As reported this month in the Journal of the American Heart Association, an analysis of 66 patients treated in mobile stroke units deployed by NewYork-Presbyterian Hospital found that the 29 patients found to have suffered a stroke were treated more quickly that nine of 19 patients who were taken to the hospital by an ambulance.
Mobile telestroke units, most often ambulances equipped with mHealth and telemedicine tools, have been deployed in several cities as health systems look to speed up care for those experiencing a stroke. The connected health platforms enable first responders to connect in real time with neurologists at the nearest hospital, exchanging data that can be used to more quickly identify a stroke and start life-saving treatment.
The goal is to reduce the “door-to-needle” time, or the time between identifying a stroke and administering intravenous tissue plasminogen activator (tPA). The recommended guideline is within 60 minutes, though studies have found that less than 30 percent of US patients are treated within that time.
In the NYP study, researchers studied patients from the METRONOME (Metropolitan New York Mobile Stroke) registry with suspected acute ischemic stroke who were transported mobile telestroke units used by NYP in Manhattan between October 2016 and September 2017. The telestroke program was launched by the health system in a partnership with the Fire Department of New York in 2016.
The study found that the mHealth platform received dispatch-to-thrombolysis care in about 61 minutes, compared to an average of 91 minutes for those transported by a conventional ambulance.

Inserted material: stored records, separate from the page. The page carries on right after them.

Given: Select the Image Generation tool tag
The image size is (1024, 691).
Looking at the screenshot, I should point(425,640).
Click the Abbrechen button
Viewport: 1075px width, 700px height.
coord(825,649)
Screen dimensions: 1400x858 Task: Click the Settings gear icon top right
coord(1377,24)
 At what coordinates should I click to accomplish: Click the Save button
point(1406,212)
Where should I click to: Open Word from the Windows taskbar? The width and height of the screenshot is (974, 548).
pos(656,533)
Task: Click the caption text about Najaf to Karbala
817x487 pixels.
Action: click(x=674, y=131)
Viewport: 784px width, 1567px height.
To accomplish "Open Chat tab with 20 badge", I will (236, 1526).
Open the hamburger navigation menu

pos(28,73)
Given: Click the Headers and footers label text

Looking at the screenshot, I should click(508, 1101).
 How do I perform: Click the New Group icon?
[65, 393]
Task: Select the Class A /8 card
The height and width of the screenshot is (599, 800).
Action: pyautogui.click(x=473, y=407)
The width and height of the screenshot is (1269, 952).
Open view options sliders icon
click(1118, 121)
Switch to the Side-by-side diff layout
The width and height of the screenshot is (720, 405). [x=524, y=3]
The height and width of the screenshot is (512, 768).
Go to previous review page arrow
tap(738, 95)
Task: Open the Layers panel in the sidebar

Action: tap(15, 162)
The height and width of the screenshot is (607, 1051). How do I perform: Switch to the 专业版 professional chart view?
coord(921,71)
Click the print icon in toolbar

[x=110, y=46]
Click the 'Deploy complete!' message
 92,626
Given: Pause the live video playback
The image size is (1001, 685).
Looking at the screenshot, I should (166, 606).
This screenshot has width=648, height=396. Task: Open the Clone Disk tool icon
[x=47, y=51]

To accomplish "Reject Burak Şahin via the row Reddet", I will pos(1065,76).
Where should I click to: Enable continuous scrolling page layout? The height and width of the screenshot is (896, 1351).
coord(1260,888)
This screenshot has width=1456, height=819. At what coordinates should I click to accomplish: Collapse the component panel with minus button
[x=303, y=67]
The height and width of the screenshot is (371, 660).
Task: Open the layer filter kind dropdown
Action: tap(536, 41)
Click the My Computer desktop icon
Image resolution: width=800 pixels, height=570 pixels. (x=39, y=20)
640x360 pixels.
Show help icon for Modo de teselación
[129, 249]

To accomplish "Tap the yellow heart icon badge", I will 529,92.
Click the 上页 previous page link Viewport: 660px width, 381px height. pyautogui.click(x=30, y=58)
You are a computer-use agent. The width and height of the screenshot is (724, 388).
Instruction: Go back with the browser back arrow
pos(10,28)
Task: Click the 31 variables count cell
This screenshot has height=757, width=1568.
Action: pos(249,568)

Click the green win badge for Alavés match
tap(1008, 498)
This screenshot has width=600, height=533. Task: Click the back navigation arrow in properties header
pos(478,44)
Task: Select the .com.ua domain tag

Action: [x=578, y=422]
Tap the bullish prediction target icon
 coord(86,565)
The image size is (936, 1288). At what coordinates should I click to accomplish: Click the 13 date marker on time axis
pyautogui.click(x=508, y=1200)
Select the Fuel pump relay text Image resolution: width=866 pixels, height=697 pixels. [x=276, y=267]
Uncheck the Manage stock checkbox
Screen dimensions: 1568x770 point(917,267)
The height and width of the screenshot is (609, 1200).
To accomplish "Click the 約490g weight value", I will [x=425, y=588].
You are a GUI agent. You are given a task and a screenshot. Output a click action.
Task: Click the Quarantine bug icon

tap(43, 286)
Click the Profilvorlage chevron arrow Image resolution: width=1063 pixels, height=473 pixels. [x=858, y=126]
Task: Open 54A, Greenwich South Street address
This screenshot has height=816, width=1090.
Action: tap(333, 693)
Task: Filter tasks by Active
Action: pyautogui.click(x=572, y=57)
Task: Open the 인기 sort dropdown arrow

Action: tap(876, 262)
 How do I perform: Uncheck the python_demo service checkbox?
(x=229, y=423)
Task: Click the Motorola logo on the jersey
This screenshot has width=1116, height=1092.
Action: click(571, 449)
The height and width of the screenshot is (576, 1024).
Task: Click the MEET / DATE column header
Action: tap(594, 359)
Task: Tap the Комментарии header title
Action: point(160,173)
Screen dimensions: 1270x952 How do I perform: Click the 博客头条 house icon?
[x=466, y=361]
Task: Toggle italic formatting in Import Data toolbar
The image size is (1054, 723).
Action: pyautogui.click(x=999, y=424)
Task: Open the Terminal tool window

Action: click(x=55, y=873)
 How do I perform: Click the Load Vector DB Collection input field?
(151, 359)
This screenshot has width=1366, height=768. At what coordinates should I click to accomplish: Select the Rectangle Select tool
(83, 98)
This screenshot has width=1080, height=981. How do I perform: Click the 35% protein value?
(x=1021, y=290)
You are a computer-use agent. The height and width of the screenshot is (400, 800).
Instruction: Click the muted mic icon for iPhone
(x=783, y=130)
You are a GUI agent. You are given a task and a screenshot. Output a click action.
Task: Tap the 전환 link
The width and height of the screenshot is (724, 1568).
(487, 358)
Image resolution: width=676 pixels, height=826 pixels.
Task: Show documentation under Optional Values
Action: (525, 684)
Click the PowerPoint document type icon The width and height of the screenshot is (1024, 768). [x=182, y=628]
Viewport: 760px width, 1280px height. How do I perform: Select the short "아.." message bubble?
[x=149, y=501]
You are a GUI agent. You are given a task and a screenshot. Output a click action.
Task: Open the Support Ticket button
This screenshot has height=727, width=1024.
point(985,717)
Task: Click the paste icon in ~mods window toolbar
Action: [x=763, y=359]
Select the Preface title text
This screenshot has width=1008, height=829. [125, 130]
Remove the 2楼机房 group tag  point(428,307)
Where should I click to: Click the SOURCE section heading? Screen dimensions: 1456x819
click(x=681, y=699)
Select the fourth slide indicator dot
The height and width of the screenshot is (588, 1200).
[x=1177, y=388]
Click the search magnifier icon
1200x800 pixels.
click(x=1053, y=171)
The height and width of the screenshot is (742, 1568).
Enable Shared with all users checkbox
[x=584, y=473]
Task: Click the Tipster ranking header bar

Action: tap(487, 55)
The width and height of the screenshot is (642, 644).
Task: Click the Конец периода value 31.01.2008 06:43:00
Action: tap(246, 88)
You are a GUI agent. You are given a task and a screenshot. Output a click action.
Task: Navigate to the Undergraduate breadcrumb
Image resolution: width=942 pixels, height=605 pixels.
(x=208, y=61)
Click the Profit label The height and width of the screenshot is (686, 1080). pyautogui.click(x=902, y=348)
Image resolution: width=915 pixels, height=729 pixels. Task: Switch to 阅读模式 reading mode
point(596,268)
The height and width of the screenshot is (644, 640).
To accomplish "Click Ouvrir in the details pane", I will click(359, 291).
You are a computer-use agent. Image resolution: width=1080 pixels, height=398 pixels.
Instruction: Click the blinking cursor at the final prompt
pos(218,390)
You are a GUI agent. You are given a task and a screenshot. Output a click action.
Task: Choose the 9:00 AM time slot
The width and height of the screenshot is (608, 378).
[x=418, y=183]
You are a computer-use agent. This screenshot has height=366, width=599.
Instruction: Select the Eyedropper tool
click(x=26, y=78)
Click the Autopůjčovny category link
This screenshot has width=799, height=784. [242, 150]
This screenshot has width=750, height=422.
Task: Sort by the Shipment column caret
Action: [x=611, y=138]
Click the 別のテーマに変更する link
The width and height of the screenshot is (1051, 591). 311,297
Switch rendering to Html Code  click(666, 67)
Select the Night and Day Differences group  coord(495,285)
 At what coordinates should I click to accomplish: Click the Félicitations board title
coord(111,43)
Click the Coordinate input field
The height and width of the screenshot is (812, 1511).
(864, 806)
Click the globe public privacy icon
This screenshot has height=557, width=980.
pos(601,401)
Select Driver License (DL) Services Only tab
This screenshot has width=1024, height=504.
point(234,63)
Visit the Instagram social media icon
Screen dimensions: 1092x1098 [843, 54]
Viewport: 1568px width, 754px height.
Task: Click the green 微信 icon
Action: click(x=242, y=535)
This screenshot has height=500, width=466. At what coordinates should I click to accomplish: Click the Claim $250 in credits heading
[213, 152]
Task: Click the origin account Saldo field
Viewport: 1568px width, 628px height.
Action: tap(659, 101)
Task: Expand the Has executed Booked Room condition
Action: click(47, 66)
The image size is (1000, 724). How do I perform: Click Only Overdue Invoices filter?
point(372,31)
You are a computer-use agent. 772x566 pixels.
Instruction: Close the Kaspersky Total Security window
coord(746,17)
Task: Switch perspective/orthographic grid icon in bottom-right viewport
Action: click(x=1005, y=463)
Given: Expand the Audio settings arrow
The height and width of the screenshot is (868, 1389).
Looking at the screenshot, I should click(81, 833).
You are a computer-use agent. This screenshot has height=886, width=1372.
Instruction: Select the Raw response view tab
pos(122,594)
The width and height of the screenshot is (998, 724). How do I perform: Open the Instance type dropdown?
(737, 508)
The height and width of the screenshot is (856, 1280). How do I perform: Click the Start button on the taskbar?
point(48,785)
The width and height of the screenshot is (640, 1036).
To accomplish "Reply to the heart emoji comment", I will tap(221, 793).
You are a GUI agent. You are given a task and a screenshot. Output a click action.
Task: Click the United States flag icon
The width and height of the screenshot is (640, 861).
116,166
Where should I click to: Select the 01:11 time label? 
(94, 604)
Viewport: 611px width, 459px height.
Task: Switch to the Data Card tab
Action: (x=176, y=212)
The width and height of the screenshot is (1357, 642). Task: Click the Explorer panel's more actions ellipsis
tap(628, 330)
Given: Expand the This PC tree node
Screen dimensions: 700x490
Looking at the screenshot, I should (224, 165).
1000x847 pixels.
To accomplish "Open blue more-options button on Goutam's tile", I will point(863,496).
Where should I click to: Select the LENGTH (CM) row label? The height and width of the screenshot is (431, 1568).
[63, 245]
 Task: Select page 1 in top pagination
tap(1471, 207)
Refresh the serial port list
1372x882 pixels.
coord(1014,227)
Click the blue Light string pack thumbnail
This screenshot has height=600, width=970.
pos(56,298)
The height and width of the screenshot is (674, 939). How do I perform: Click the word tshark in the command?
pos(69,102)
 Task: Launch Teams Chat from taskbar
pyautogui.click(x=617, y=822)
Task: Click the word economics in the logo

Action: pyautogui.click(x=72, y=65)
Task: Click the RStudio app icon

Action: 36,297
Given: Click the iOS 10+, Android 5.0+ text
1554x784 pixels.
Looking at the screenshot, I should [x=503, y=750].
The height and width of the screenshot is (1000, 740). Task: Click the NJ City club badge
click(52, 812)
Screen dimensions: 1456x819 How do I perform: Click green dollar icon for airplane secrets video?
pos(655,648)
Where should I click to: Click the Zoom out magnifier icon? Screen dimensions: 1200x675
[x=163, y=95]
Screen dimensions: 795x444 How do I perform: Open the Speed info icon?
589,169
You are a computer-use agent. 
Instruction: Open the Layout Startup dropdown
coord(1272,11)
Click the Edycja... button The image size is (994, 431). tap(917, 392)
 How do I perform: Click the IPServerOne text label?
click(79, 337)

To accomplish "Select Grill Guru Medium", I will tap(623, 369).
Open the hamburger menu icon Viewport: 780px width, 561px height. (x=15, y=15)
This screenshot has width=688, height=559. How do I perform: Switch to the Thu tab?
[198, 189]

“When it comes to stroke treatment, 30 minutes can be the difference between making a full recovery from a stroke and living independently, or becoming disabled and needing help with the activities of daily living,” Matthew E. Fink, MD, the study’s lead author, a chair of neurology and the Louis and Gertrude Feil Professor in Clinical Neurology at Weill Cornell Medicine in New York and neurologist-in-chief at NewYork-Presbyterian/Weill Cornell Medical Center, told the Journal of Emergency Medical Services.
“Given the public health implications of faster stroke treatment, these results suggest that mobile stroke units may represent a potentially beneficial addition to stroke systems of care in dense cities,” Fink and his colleagues said in the study.
While this may be the first study to highlight the use of mobile health units, it isn’t the first to demonstrate the value of telehealth in stroke care.
In late 2017, Kaiser Permanente published a study of its Stroke EXPRESS (EXpediting the Process of Evaluating and Stopping Stroke) program, serving some 20 hospitals in northern California. The study found that a telehealth platform connecting those hospitals to specialists helped care providers treat patients within the 60-minute window 87 percent of the time.
More importantly, according to the Kaiser Permanente study, 73 percent of stroke patients in those hospitals were treated within 45 minutes and 41 percent were treated within 30 minutes; the average “door-to-needle” time was 34 minutes.
With the primary barrier to effective treatment being access – specifically, time spent transporting a patient to a hospital and having him or her seen by a neurologist – providers are turning to telehealth and mHealth to bridge that gap in time. This could be through a telemedicine platform that links rural and remote hospitals and clinics to larger health systems with specialists on hand, or in mobile health units that connect first responders at the scene back to the hospital.
“Processes that used to happen sequentially during a stroke alert, one after another, are now happening at the same time, allowing us to quickly, safely and confidently provide evaluation and treatment with intravenous r-tPA to stroke patients who can benefit,” said Jeffrey Klingman, MD, chairman of the Chiefs of Neurology for Kaiser Permanente Northern California and a co-author of the study.
“We will be able to give patients the same medication at their homes that they would receive in an emergency department,” adds David Fiorella, a neurointerventionist at Long Island’s Stony Brook University Hospital and director of the cerebrovascular program at the university’s Cerebrovascular & Comprehensive Stroke Center, which launched its own mobile telestroke program earlier this year.